# Texte fourni
+++

Adame Ba Konaré publie : « Ferdinand DURANTON, le Prince Français du Khasso »

0
146

Un critique, il y a peu, présentant l’œuvre du moment; le dernier roman en date du Pr Adam Ba konaré, concluait sur ces mots:  » … son ouvrage transpirait la Générosité d’une Dame de Cœur ». La générosité dont il était question explosait le cadre philanthropique naturelle de la femme, de la sœur ; ainsi que de la mère, de l’épouse qui ;la conduisit à leur dédier un musée pour apprendre l’humain « mousoya », bastion sociétale et civilisationelle. Dans le long cheminement de nos cultures à l’abandon.

Ce livre consacré à Ferdinand DURANTON, GARANTON, pour le Khasso. Quoique réservant une place centrale à la femme; en l’occurrence la belle SADIOBADIALLO , fille ainée et princesse du roi Khassonké de Médine,  qui en constitue la trame. A tous points de vue,  est aussi la preuve de cette autre générosité; dédicace de la  fête de l’intellect, de la soif de savoir; de l’appel et du rappel de l’histoire. La vraie histoire, pas la légende, pas le conte, pas la fable.

Au-delà,  Il s’agit bien de cette plume onctueuse, alerte, précieuse et simple à la fois, inspirée et authentique tout aussi; s’abreuvant toujours et toujours à la source du Griot; dont l’honneur et; la pérennité de son art est de ne  jamais  prendre quelques libertés d’avec le Vrai;  quelques privautés d’avec l’art séculaire du Dire. C’est cet encrier vibrant, vielle marmite de savoir, la panse repue du monde. Au contact duquel le  lecteur devient la chose et son contraire, l’autre lui-même. Se laissant, malgré lui et tout disposé, à se laisser pénétrer par ses fibres les plus intimes et; jusqu’ici insoupçonnées d’un enseignement authentique; d’une romance et d’un témoignage servis dans un écrin moitié satin moitié velours; enrobant une myriade de pépites de toutes les précieuses connues du Bambouk.

Ça, c’est de la littérature. Ni de trompe le cœur, ni de crève la pensée, c’est celle tonifiante de l’esprit  «humecté de toutes les rosées».

 

De la réalité, de l’histoire , de la tradition, des coutumes; du savoir local, de la géographie, de la géologie mais aussi  des cosmogonies; de la religion, de la politique , de l’économie , du rapport au pouvoir et le pouvoir de pouvoir.

+++

# Données fournies
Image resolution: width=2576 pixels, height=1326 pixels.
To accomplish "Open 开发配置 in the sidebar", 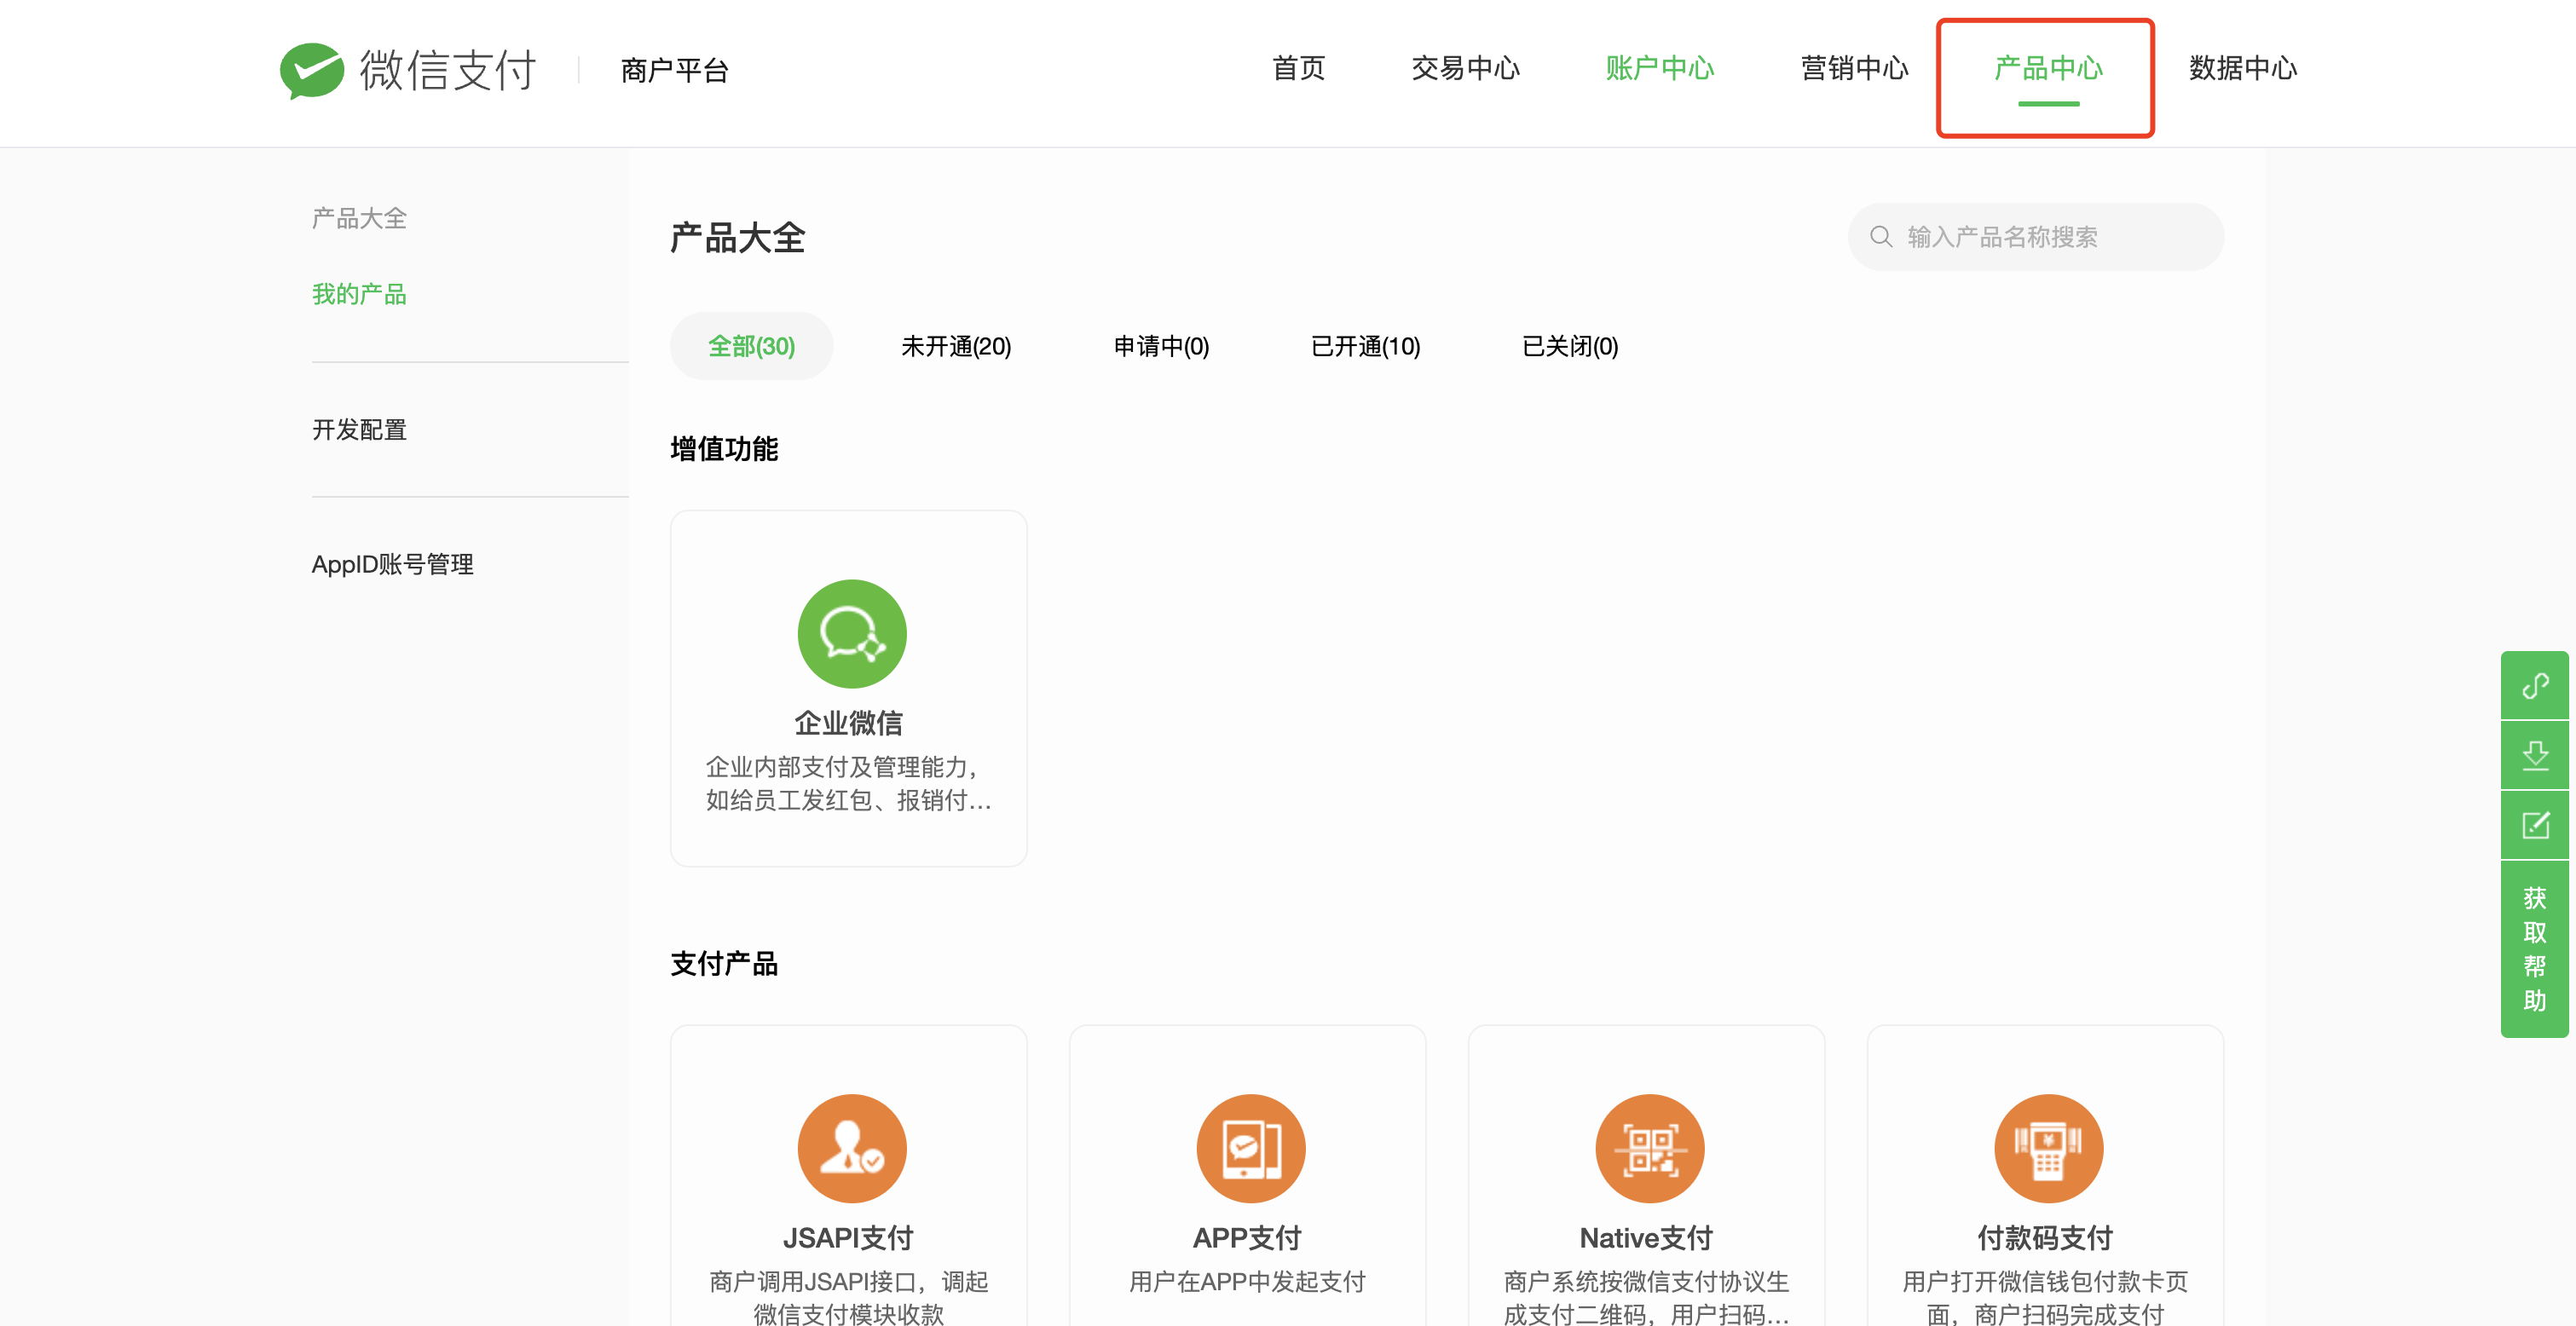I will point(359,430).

+++

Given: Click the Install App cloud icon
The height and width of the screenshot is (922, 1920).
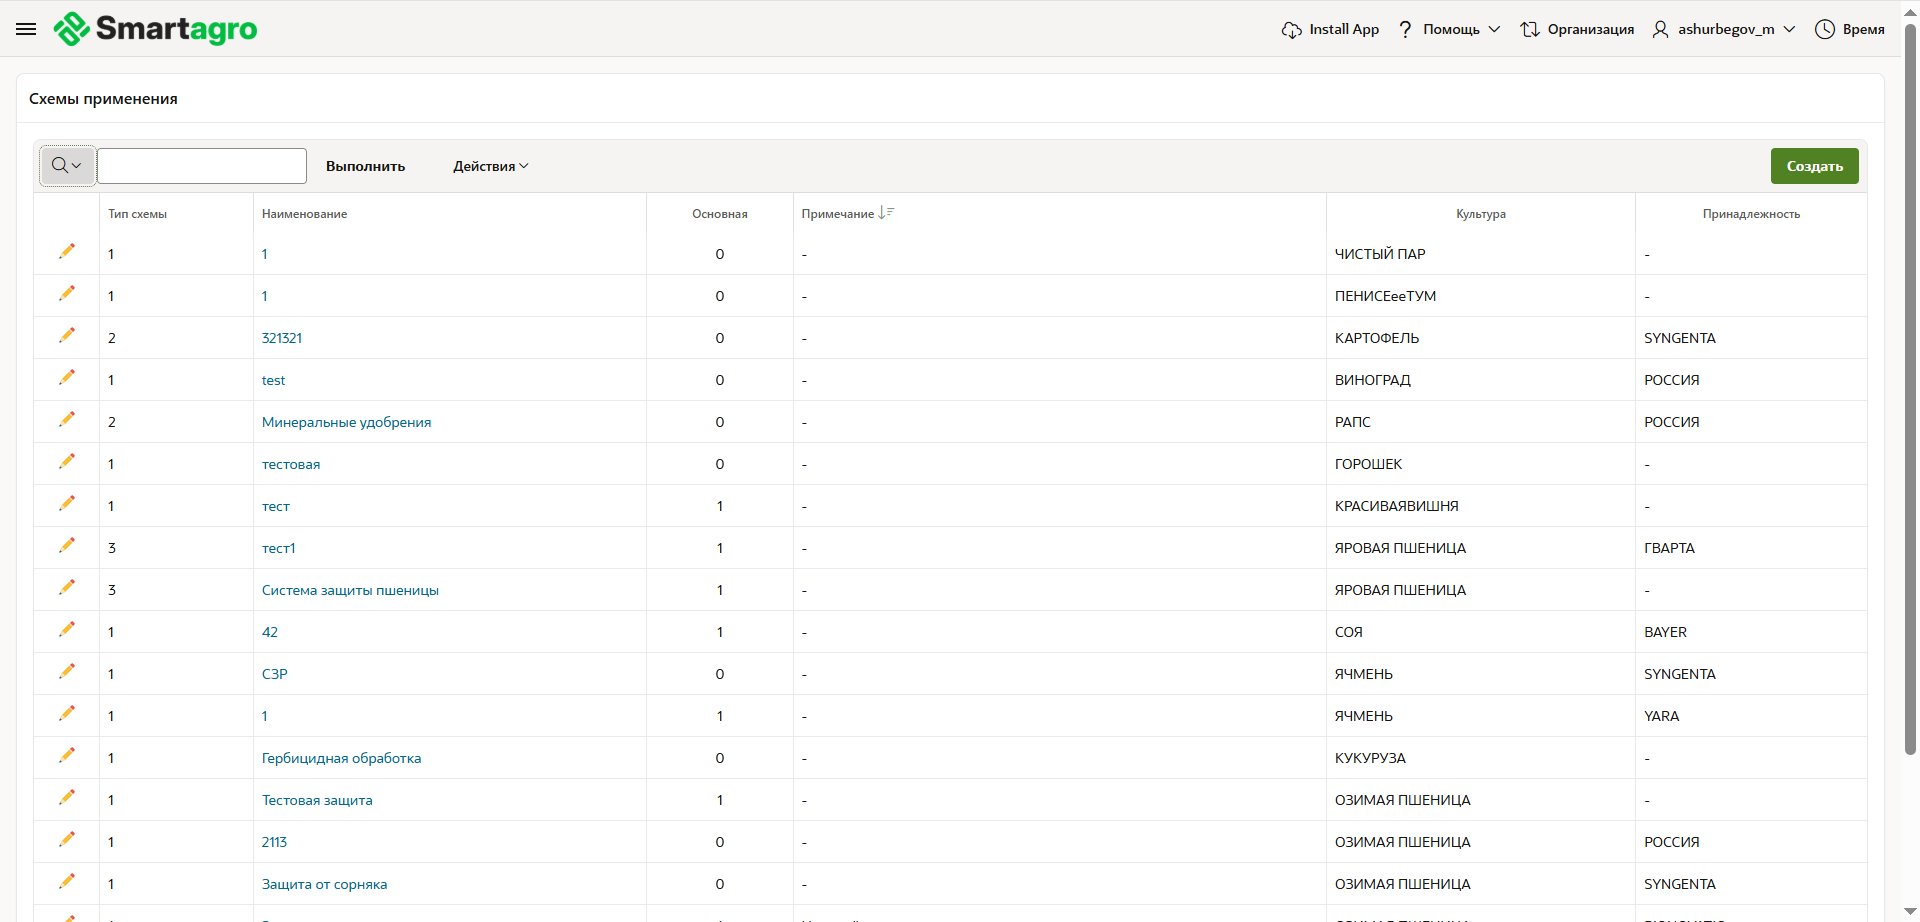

+++

# Consignes
1. Répondez aux questions suivantes d’après le texte fourni :
(a) Quel autre nom le livre donne-t-il à Ferdinand DURANTON pour le Khasso ?
(b) Qui est SADIOBADIALLO ?
(c) À quelle source la plume décrite s’abreuve-t-elle toujours ?
2. Relevez tous les adjectifs que le texte fourni applique à « cette plume » dans la phrase qui commence par « Au-delà ».
3. Réécrivez tout le passage du texte fourni, depuis « Ça, c’est de » jusqu’à « pouvoir de pouvoir. », en remplaçant « coutumes » par « usages ».
Les enregistrements proviennent d’une autre source.

# Réponses
1.
(a) GARANTON.
(b) La fille aînée et princesse du roi Khassonké de Médine.
(c) À la source du Griot.

2. onctueuse, alerte, précieuse, simple, inspirée, authentique

3.
Ça, c’est de la littérature. Ni de trompe le cœur, ni de crève la pensée, c’est celle tonifiante de l’esprit  «humecté de toutes les rosées».

 

De la réalité, de l’histoire , de la tradition, des usages; du savoir local, de la géographie, de la géologie mais aussi  des cosmogonies; de la religion, de la politique , de l’économie , du rapport au pouvoir et le pouvoir de pouvoir.